§ DATA FOR THE TASK:
· · · · · · ·

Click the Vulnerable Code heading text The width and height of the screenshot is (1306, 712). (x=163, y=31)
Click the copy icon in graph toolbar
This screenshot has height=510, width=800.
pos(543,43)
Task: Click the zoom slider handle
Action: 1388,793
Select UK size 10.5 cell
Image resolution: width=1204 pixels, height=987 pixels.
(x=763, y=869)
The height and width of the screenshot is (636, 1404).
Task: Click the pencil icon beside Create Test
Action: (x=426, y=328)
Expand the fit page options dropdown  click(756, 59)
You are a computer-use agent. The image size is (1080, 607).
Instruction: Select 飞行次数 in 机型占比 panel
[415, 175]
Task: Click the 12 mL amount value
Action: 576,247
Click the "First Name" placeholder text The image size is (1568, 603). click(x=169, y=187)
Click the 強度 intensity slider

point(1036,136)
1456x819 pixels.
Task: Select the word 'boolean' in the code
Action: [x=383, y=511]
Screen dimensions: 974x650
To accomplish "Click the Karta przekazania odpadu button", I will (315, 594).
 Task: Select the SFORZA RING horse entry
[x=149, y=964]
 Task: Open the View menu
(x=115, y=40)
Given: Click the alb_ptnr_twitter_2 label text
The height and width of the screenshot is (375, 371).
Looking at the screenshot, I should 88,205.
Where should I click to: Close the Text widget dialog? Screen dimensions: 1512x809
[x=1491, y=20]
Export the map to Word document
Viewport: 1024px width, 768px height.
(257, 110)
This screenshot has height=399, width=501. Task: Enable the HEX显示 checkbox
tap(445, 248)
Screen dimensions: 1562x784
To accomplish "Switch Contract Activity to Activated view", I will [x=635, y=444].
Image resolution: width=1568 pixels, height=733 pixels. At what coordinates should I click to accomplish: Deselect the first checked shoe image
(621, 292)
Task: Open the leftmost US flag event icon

· · · · · · ·

§ WHAT IS NEEDED:
For the word "will", work out how many lines of the entries contain it, and state the number alone.

§ ANSWER SPACE:
2